In vivo xenograft model
To elucidate the in vivo effect of lncMMPA on tumor growth, male BALB/c nude mice of 4-weeks age (Shanghai SLAC Laboratory Animal Co., Ltd.) were orthotopically injected with Hep3B cells into the right flank (n = 6 per group), subcutaneously, to create the HCC xenograft model. Seven days following inoculation, 30 μl of PBS suspension of exosomes (10 μg) prepared from MDMs with the indicated treatment was injected intratumorally every 3 days. For miR-548 s mimics treatment, 50 μl of OPTI-MEM containing miR-548 s mimics (100 pmol) and Lipofectamine 3000 (Thermofisher) mixture was injected intratumorally every 3 days. Tumor volume (mm3) was assessed using the following formula: Tumor volume (mm3) = longer diameter x shorter diameter2/2. After fixing in polyformaldehyde, xenografts were embedded in paraffin and processed for immunofluorescence staining for Ki67. The animal experiments were approved by the Zhongshan Hospital Animal Care and Use Committee.

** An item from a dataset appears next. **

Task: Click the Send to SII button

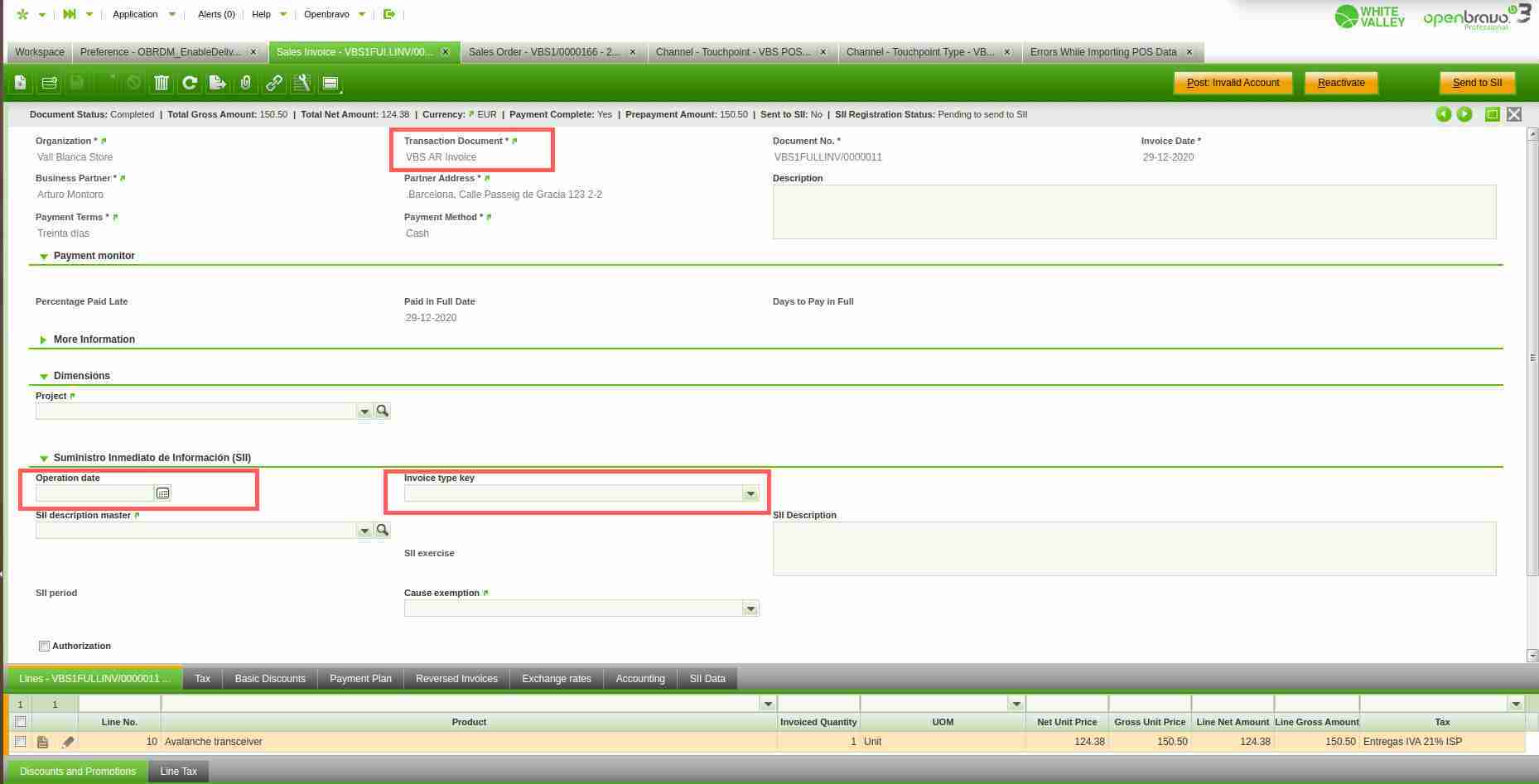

For Ki-67 staining, paraffin-embedded samples were blocked with 1% bovine serum albumin in PBS for 30 min, and incubated with Ki-67 antibody (Abcam; ab243878). The secondary antibody used was Alexa Fluor® 488-conjugated goat anti-rabbit IgG. DAPI (C1002; Beyotime Biotechnology) was used to visualize cell nuclei. Slides were observed with a confocal microscopy (TCS SP8, Leica). Five images of each sample were used to count and calculate the percent of ki-67 positive cells.
Mann-Whitney U test in GraphPad Prism was used to analyze the results. Data are shown as mean ± SEM. The single cell data was analyzed by the Python-based algorithm SCANPY (version 1.7.2). Uniform Manifold Approximation and Projection (UMAP) was run for visualization. Violin plots for marker genes were generated utilizing the stacked violin function as executed in SCANPY. To evaluate the differential genes between the conditions, we computed Cohen’s d statistic to estimate the magnitude of changes in gene expression within a cell population. Statistical analyses were conducted using R (v4.0.1). The type of statistical method employed for analysis is indicated in the text during the description of corresponding results and details for the test are elaborated in the legends of the relevant figures. Statistical significance was considered when P-value < 0.05.